I am a complete newbie to this, have zero knowledge or experience - I am hosting my child's African cichlid from school for the summer. It is a lone fish in the tank, and today I have noticed what looks like eggs all over the rocks in one corner of the tank. They are white in color, for the most part. I have tried looking up what I should do, but keep getting conflicting info (some say leave it and she will eat them, others say remove them). What should I be doing?? Many many thanks in advance!


----------



## caldwelldaniel26 (Jun 11, 2017)

She will more than likely eat them but if not just siphon them out or they will start decaying


----------



## eechrst (Aug 19, 2017)

She seems to hover over them, like she is treading water immediately above them (almost skimming them) - I haven't wanted to try to interfere - but scoop them out soon, you think?


----------



## caldwelldaniel26 (Jun 11, 2017)

What species is it? But yes go ahead and get them out if she isn't eating them.


----------



## eechrst (Aug 19, 2017)

I'm not sure - from the chart I found today she looks closest to a Maylandia estherae. She just keeps fanning them so I guess I will wait until morning, then if she hasn't eaten them I will get them out. I may have to take her out of the tank to do it?


----------



## eechrst (Aug 19, 2017)

Sorry kept looking and could be a Midas ciclid or a red devil. Wish I had more info!!


----------



## Deeda (Oct 12, 2012)

Can you post a pic on this forum? If you can, click Full Editor and then in the blue box below the Submit button, there is an Upload Attachment button. Click it and Browse your device for the pic image, select the image, click Open, click Add the file and Place inline. Click the Preview button to be sure the pic shows up before Submitting.


----------



## eechrst (Aug 19, 2017)

Here she is - hope the image works!


----------



## caldwelldaniel26 (Jun 11, 2017)

Oh that's a parrot cichlid, explains why it would be laying eggs on the bottom.


----------



## eechrst (Aug 19, 2017)

The advice still holds? In the morning, remove any eggs not eaten? And do I take her out of the tank while I do it?


----------



## caldwelldaniel26 (Jun 11, 2017)

Nah, it should be fine if you just scoop them up with a net or do a small water change and suck them up with the siphon hose.


----------



## tanker3 (May 18, 2015)

I do not think Parrots can lay fertile eggs.
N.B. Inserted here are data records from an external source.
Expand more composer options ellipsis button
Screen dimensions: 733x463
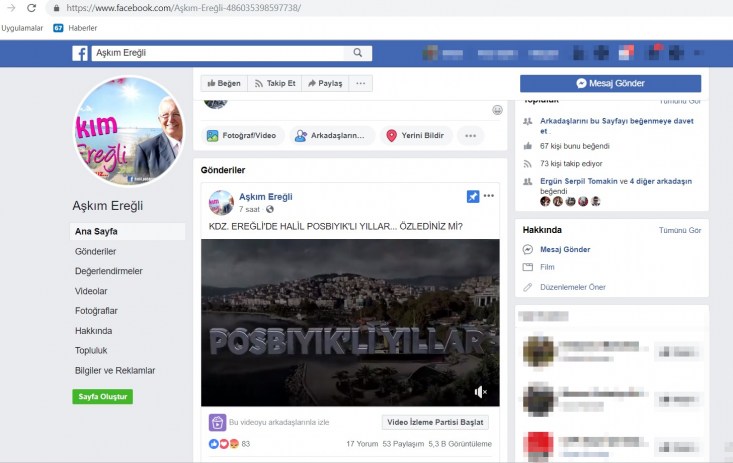pos(469,136)
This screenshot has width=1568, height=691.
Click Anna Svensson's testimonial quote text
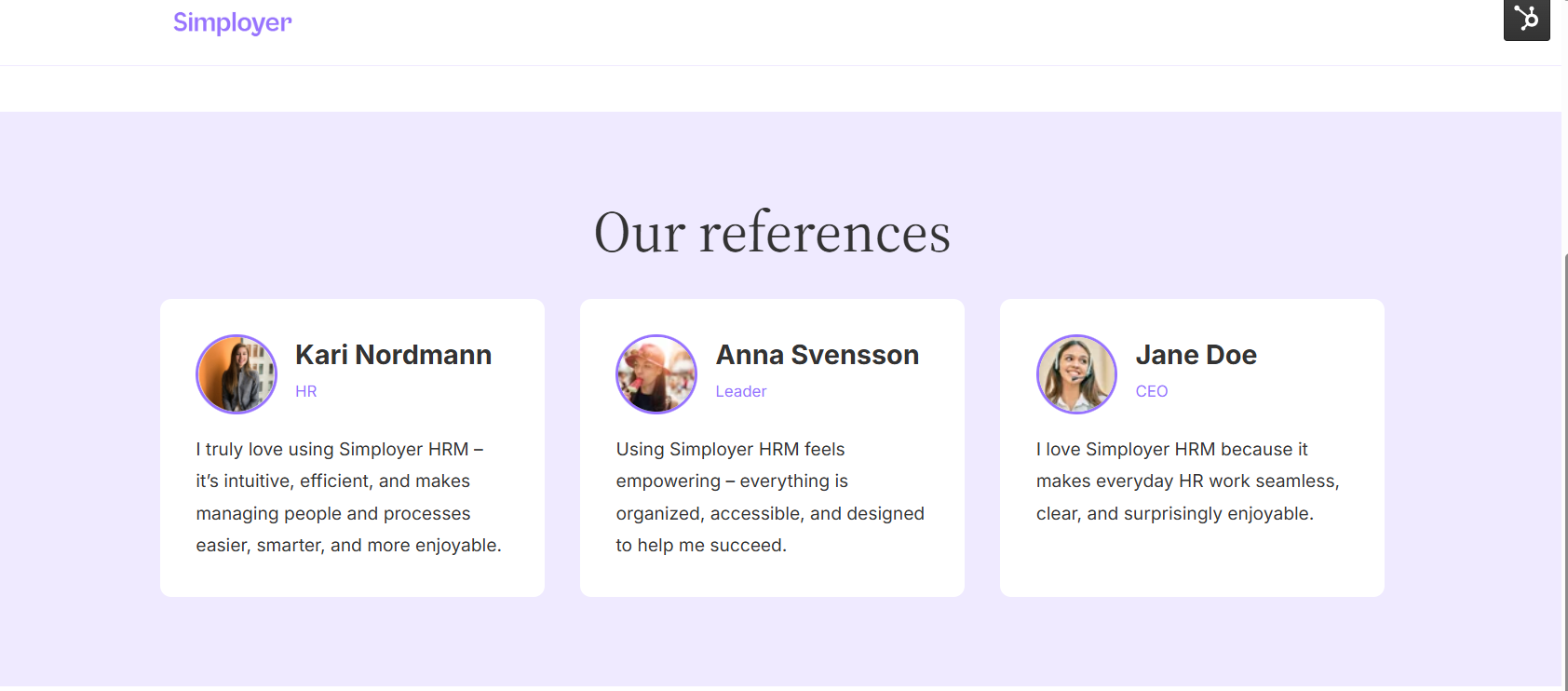(769, 497)
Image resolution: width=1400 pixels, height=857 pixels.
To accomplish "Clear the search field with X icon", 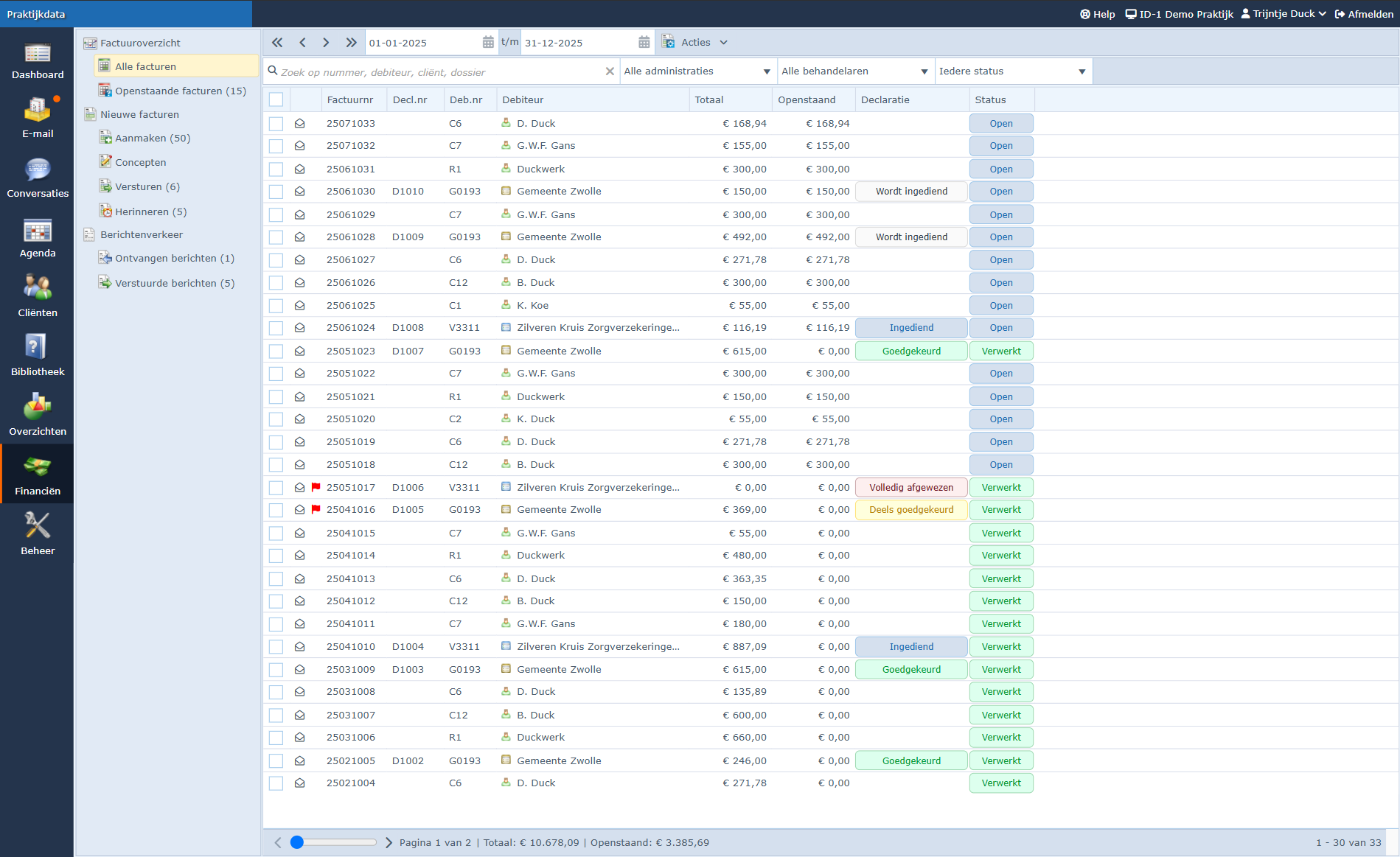I will (x=610, y=71).
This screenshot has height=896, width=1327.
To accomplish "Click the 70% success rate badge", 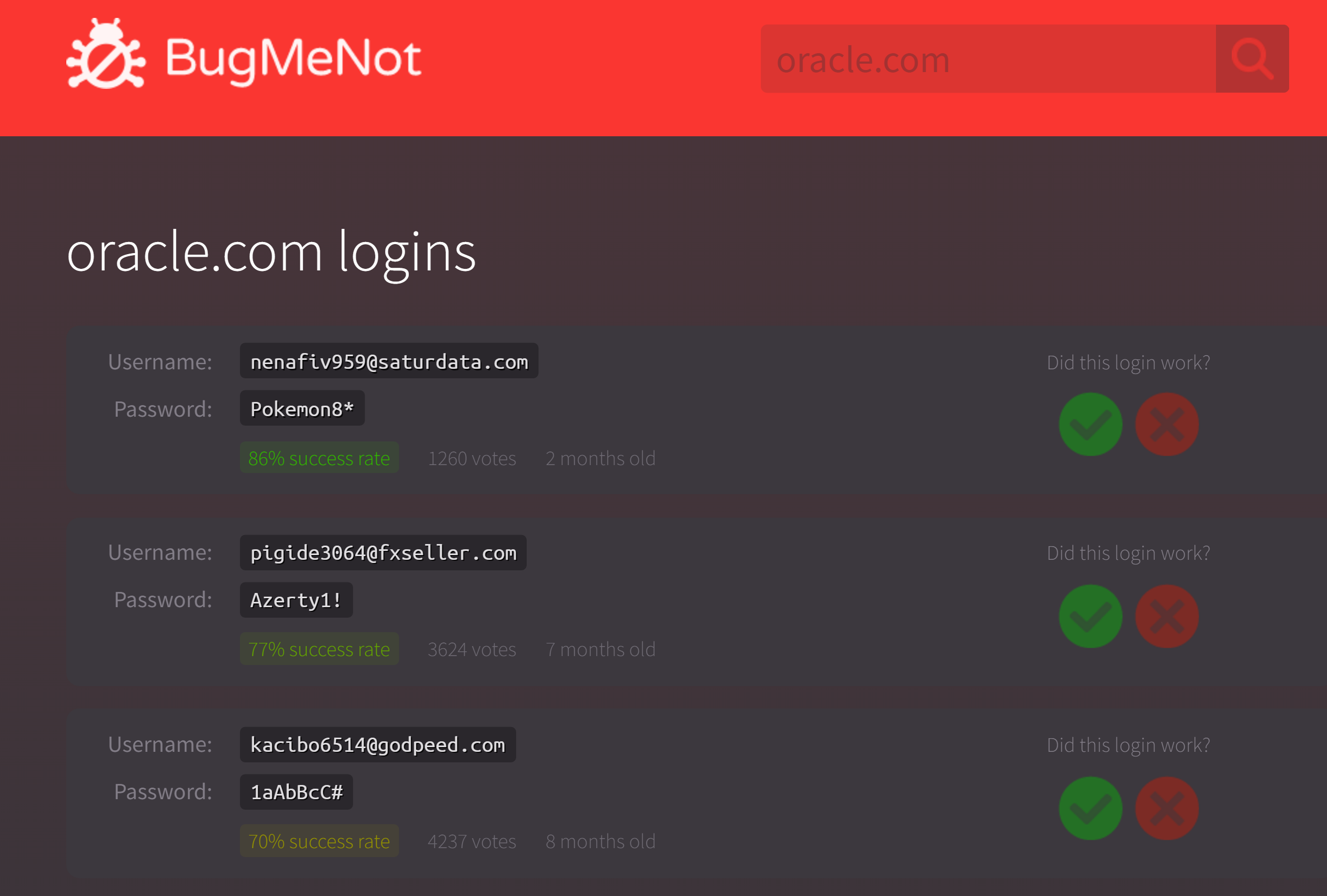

I think they will eventually rot and fungus.


----------



## caldwelldaniel26 (Jun 11, 2017)

The male has to release his milt over the eggs in order for them to be fertilized, without a male, they are just going to rot.


----------



## eechrst (Aug 19, 2017)

My understanding is that I should remove them before they rot, though, so they don't mess with the ph balance of the tank? (*secretly hoping the answer is no so that I don't have to scoop them out lol)


----------



## caldwelldaniel26 (Jun 11, 2017)

More or less it's just hygienic for the fish, not good to leave rotting material in the tank, I mean who wants to live with a rotting corpse lol


----------



## eechrst (Aug 19, 2017)

Lol fair enough. Thank you all for your help, i was completely ignorant of what to do!! Much appreciated.


----------



## caldwelldaniel26 (Jun 11, 2017)

No problem we're here to help


----------